▶ [Assignment] Set down exactly the lines that run from the line with "Open the add" to the end of the data, and nothing else.

▶ [Data shown]

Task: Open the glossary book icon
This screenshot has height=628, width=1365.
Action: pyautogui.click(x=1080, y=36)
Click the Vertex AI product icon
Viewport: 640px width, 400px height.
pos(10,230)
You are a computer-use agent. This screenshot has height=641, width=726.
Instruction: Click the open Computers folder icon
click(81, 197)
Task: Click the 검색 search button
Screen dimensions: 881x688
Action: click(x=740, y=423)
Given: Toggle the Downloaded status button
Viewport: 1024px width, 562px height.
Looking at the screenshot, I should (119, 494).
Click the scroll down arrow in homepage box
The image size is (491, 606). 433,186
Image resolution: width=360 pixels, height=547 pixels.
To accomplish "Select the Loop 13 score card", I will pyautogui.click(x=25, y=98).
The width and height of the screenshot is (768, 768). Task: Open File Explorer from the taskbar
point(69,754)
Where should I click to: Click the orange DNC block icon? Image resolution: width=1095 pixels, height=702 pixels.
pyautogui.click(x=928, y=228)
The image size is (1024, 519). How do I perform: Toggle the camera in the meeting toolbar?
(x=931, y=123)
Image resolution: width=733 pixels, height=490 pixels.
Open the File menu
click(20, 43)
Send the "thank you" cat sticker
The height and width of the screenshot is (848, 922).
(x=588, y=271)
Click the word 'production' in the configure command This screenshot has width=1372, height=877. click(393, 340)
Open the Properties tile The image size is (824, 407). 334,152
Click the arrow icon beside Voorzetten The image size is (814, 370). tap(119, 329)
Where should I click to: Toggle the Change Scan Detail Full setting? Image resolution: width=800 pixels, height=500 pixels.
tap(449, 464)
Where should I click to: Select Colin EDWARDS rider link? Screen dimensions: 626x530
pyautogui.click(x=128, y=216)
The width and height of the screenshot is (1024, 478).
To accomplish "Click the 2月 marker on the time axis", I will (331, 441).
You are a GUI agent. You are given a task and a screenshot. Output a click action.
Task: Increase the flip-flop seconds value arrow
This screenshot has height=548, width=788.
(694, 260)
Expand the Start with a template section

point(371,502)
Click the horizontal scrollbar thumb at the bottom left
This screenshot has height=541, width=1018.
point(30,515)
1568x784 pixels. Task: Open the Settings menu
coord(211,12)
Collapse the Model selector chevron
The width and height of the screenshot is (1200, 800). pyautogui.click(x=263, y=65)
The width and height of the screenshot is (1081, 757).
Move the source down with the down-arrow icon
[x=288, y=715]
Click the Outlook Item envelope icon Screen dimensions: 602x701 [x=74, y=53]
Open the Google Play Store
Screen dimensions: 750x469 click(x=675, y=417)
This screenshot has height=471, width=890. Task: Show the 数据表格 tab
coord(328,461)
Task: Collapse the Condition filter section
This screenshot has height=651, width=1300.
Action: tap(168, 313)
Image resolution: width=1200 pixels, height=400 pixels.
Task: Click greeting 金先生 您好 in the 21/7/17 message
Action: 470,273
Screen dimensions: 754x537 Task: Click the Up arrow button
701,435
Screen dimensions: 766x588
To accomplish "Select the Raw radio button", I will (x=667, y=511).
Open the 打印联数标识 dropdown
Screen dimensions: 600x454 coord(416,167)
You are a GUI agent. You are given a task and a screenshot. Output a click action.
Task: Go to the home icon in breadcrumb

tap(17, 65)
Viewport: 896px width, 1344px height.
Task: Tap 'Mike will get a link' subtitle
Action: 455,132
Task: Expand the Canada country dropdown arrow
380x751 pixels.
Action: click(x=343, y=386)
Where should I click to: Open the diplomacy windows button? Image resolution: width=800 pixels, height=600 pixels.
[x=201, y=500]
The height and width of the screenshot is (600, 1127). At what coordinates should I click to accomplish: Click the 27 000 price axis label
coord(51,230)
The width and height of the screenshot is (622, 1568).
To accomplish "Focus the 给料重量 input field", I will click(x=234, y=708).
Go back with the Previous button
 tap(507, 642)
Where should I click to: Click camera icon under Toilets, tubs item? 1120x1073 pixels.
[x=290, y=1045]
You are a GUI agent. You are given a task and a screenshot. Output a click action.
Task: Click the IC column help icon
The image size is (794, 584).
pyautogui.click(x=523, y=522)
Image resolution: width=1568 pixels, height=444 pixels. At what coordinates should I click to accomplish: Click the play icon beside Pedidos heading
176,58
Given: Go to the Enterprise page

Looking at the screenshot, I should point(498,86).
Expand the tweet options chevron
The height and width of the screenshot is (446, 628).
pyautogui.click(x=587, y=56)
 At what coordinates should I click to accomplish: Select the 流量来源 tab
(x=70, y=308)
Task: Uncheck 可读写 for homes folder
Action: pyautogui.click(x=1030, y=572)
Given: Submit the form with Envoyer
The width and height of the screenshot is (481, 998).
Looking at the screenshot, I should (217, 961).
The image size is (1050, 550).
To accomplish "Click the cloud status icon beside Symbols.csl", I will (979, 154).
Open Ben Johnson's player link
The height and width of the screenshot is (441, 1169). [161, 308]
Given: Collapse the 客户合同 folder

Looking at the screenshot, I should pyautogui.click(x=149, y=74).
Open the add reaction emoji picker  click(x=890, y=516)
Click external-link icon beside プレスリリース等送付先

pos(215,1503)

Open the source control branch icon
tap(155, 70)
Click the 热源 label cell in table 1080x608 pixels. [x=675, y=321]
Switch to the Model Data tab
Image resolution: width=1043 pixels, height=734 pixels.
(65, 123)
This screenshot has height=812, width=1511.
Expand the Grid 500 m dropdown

▶ [Answer space]
Open the add reaction emoji picker  click(x=890, y=516)
Click external-link icon beside プレスリリース等送付先

pos(215,1503)

Open the source control branch icon
tap(155, 70)
Click the 热源 label cell in table 1080x608 pixels. [x=675, y=321]
Switch to the Model Data tab
Image resolution: width=1043 pixels, height=734 pixels.
(65, 123)
This screenshot has height=812, width=1511.
Expand the Grid 500 m dropdown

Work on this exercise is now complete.